>> begin

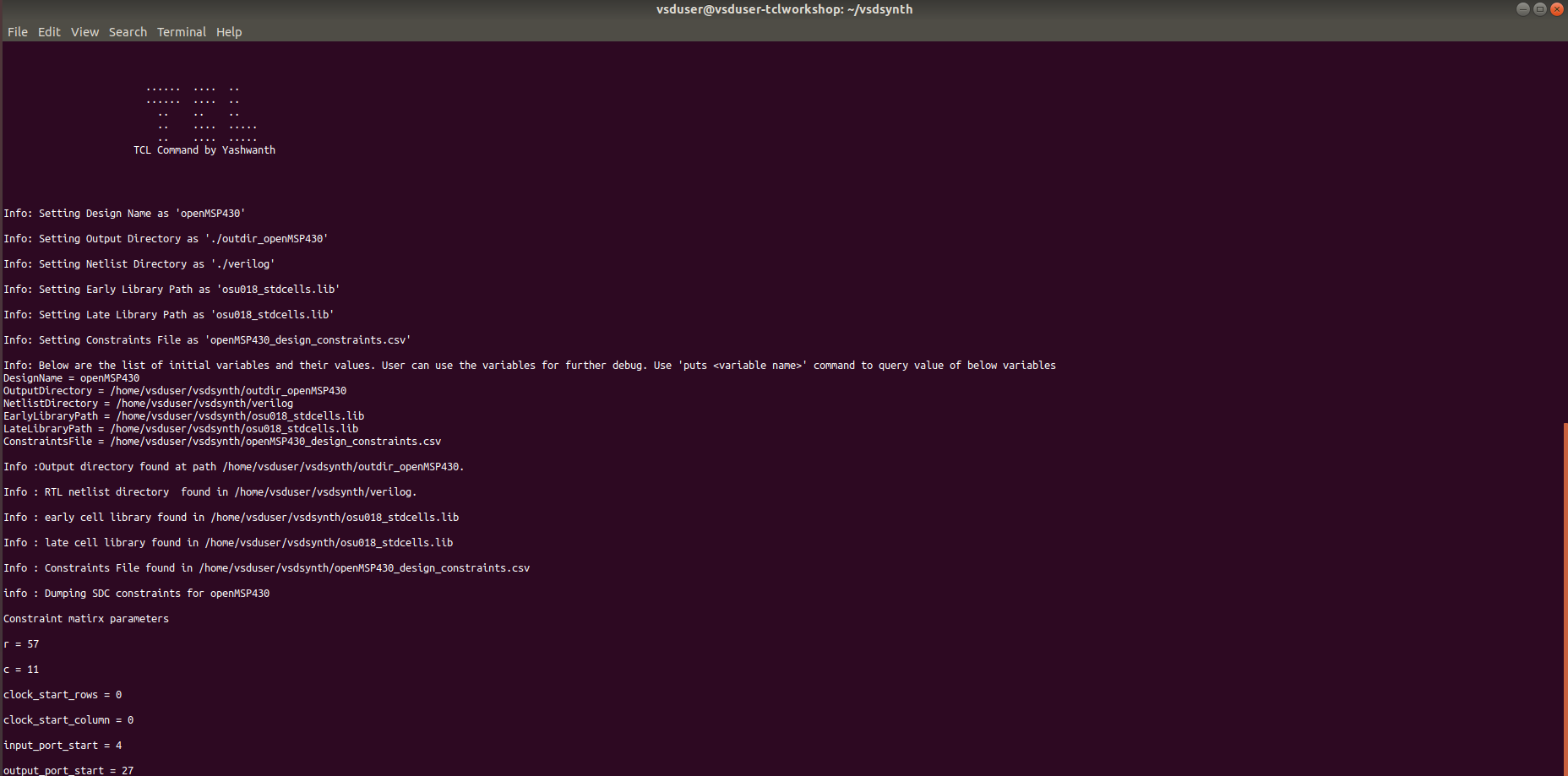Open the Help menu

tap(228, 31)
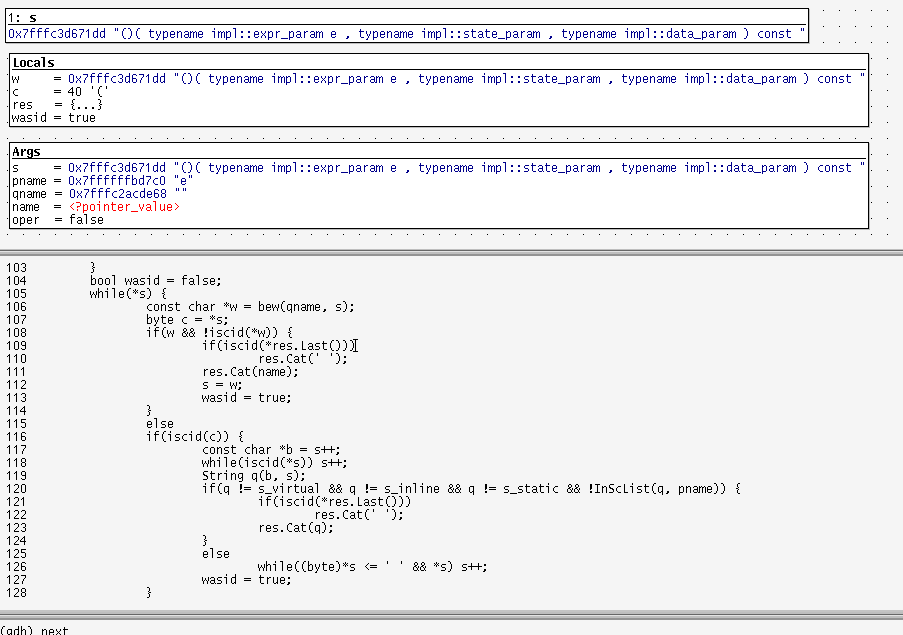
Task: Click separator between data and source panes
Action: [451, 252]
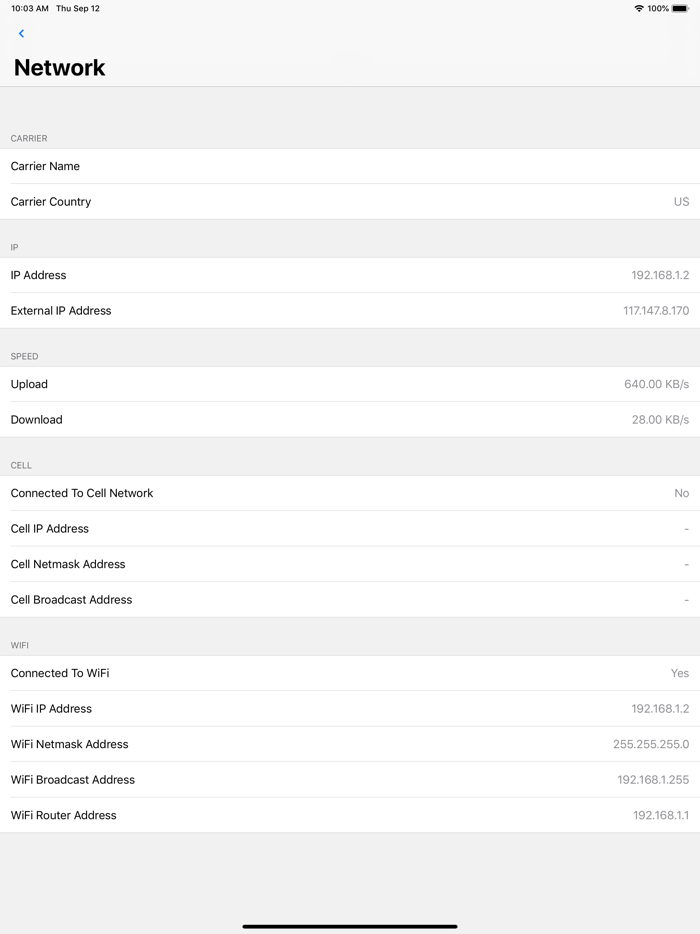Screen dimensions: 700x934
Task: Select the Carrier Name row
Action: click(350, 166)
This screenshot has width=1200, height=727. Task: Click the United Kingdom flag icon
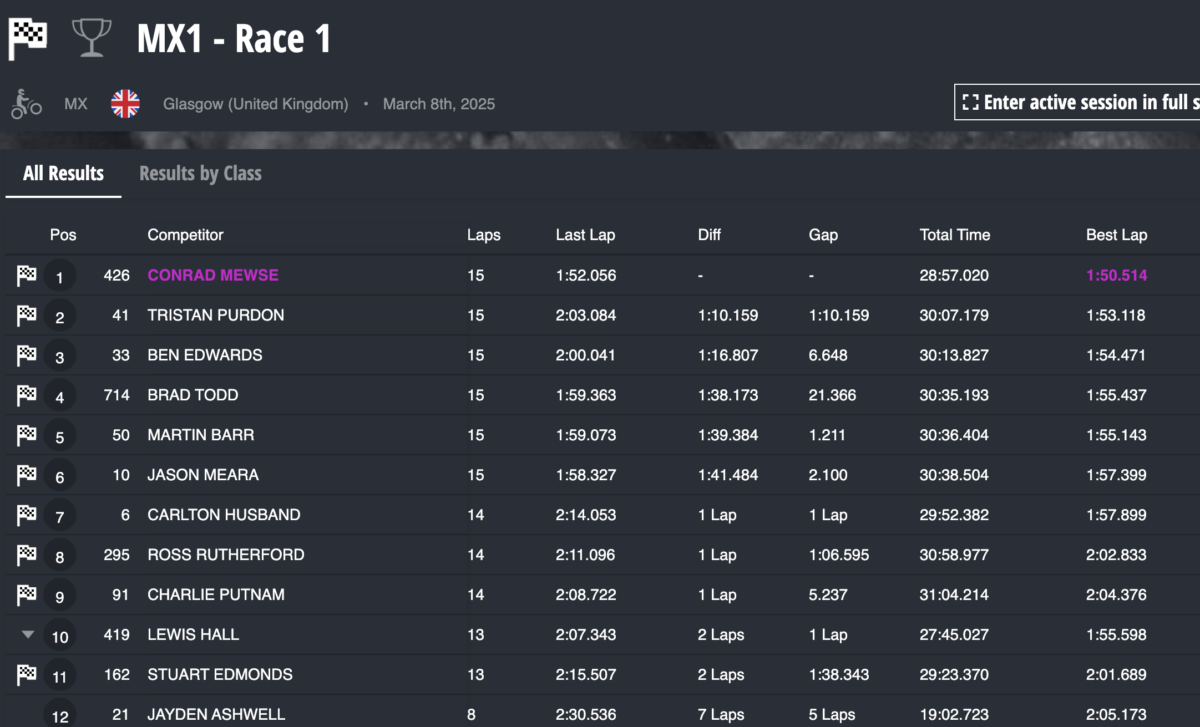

>> end

### [Set problem]
Transcribe the text of all the records above, line for line and without alteration, leaving the pictures out.

### [The result]
Open the Help menu

tap(228, 31)
Task: Click separator between data and source panes
Action: [451, 252]
Screen dimensions: 700x934
Task: Select the Carrier Name row
Action: click(350, 166)
This screenshot has width=1200, height=727. Task: Click the United Kingdom flag icon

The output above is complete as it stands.